As I mentioned in the introduction section, my interests in linguistics drive this exploration of data viz. Thus, I choose to pick the dataset “adjacency network of common adjectives and nouns in the novel David Copperfield by Charles Dickens.” as the data visualization material in this report. You can find the GML file here.

Inspiration/Critique

Networks data visualizations would definitely have a lot of lines and connecting points. This would also bring up a concern about the readability of the final outcome, do the audience can really understand the relationships and the story? I think often times the audiences can only identify the patterns by recognizing the size of nodes (connecting points) and the density of the lines in the whole network. Thus, I can’t really tell if there are a single/a few major links between nodes as the main storyline from these all three graphs. But I like the color selections since that showcase the vibe of different stories and would like to apply this to my work.

Methods/Process
Pull Data and Observe

The very first graph generated by Gephi is what I expected to see. My dataset is a decent one to play with the network type of data viz. This dataset has 112 nodes and 425 edges, the average degree is 7.589, and the graph density is 0.034.
Before I style the nodes and edges, the graph seems manageable to read and interpret based on the scale and complicity. Thus, started to play with the layout style and tried to figure out which one is the best representation of this dataset.

Before styling

I adjusted the node size based on degree, so I can see which word is the most connected one and what other words connect to the most connected one. Also, I tried to color the edges based on the degree as well, but seems like the value distribution is not so obvious to tell.
After the basic styling, I’d also want to know the degree of the connection between words here. But seems like the dataset didn’t have the value as the weight to display how strong the connections are between words. And that’s the reason why I started to look for some alternative options for my network data viz work.

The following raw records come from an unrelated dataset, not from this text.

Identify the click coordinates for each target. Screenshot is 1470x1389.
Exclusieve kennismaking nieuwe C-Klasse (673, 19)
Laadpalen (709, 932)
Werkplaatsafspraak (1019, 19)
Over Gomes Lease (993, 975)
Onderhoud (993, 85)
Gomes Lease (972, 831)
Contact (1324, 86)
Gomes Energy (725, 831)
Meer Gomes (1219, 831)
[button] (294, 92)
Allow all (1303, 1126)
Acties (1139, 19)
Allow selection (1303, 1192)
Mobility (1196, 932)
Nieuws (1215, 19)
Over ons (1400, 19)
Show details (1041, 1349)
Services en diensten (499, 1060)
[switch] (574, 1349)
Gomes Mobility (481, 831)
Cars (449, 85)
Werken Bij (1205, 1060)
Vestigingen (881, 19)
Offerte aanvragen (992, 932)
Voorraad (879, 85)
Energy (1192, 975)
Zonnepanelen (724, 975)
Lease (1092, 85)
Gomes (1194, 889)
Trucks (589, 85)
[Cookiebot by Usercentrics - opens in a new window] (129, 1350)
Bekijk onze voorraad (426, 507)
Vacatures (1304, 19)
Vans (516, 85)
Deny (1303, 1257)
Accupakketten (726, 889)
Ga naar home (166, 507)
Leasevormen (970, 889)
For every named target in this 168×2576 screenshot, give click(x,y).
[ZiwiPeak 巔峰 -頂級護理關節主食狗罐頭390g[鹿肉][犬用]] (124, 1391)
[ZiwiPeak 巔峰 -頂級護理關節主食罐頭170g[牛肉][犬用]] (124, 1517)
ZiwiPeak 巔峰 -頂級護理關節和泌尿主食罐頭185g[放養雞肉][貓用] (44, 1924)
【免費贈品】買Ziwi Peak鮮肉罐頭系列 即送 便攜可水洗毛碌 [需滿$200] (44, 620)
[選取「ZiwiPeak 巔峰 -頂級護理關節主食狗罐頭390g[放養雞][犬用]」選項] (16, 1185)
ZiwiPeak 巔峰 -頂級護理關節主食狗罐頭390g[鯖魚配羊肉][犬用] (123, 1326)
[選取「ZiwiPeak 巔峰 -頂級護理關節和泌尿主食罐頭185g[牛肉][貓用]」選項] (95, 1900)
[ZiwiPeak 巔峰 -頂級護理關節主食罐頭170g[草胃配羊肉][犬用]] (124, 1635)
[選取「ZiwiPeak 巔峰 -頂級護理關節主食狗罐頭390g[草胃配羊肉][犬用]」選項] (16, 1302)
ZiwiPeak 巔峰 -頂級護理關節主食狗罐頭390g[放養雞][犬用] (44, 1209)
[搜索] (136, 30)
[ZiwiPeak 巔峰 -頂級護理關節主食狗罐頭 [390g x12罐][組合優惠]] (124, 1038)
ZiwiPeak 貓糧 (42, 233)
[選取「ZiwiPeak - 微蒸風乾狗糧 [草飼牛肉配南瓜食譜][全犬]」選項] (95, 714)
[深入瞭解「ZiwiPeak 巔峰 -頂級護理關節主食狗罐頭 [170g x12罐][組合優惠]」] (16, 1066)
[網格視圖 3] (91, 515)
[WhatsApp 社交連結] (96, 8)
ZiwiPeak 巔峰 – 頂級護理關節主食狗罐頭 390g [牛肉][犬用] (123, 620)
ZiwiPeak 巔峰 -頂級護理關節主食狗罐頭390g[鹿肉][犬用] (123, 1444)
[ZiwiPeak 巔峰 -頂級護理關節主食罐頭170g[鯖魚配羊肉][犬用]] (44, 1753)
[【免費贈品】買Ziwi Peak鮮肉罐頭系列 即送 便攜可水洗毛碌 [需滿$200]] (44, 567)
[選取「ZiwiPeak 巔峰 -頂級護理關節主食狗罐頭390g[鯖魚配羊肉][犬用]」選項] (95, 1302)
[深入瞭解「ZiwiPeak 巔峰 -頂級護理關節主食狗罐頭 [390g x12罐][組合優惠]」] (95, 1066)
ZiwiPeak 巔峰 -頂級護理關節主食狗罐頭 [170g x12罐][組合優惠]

The Weight Value are the same
Alternatives

My professor suggested Voyant as a tool to analyze the full text of David Copperfield by Charles Dickens. By using this tool, I might be able to get the weight of connections between words, in order to make the Voyant extract this value, I had to go to Project Gutenberg to get the full plain text to input and obtain the value I need.
Not sure of what reason, Voyant can’t really let me export the file I need for network data viz, thus, other tool called textexture that also been introduced to me as the alternatives. But unfortunately, they no longer allow new signups, so I can’t pull my data in to see the result.

Result

Since I still want to see the degree of how strong the connections are between words, I decided to manually make up the values to see how the graph might look like if the weight value applied.
Also, I felt the edges are more visible when the background color is dark with light colored labels. The small degree of nodes has darker labels with them since I would think that might be minor information of this graph compare with the most connected ones.

Reflection

The topic of understanding connections between words is definitely one of the data visualizations I would like to make in the future again, but the thing is that related resource or tools are pretty hard to find. I’d even want to do two graphs to compare two different languages to see if there is any similarity or patterns across languages.